Data mining is extracting hidden patterns of large data. Machine learning can be a tool for it, using different computerized algorithms.
The main difference is in vocabulary! :) ML and DM are typically very similar or even the same, with the DM community focusing a bit more on scalability and efficiency. And while we're at it, information retrieval (IR) is not much different either.
The only ML subfield that I would consider very different is that of Reinforcement Learning becauses this one really is about having machines learn to do certain tasks.
Data mining and machine learning used to be two cousins. Though the roots of both the concept are different but in later stage both are functioning towards the similar lines. The field of machine learning grew out of the effort of building AI. Its major concern is making a machine learn and adapt to new information.
The field of data mining grows out of knowledge discovery from databases. Data Miners typically have strong foundation in machine learning, but also have a keen interesting in applying it large-scale problems.
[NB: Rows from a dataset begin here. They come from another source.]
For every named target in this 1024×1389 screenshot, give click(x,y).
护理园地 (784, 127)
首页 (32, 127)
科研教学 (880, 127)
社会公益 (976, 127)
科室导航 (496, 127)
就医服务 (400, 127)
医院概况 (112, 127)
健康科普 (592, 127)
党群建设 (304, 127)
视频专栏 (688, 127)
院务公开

Data Mining uses Machine Learning algorithms to mine big datasets.
@Pawel: I'd argue that data exploration is one way of using data mining results.
To give an example, predictive modeling uses data mining results to build a complete model on labeled data to predict labels for other data points for which one doesn't have labels yet.
But to select how to model the data, it helps a lot if one understands the data first. So what one could do is using clustering techniques to get an idea how data points are distributed, co-occurrence mining of all kind to identify attribute value combinations that always/often co-occur (maybe to merge them into single attributes), outlier detection techniques to see whether there are points in the data that are unlikely to be produced by the same generative processes as the rest (since modeling those might take a lot of effort, or might distort the model), subgroup discovery to gain an understanding of what values characterize sub-populations the distribution over labels of which differs from that of the full data.
The difference in this case is NOT in the techniques but in what to do with the results. In fact, with a bit of creativity (not very much, honestly), one can use a full clustering of the data, a collection of subgroup descriptions that cover the entire data, or patterns that indicate the co-occurrence of labels and other attribute values with each to do the predictive modeling step.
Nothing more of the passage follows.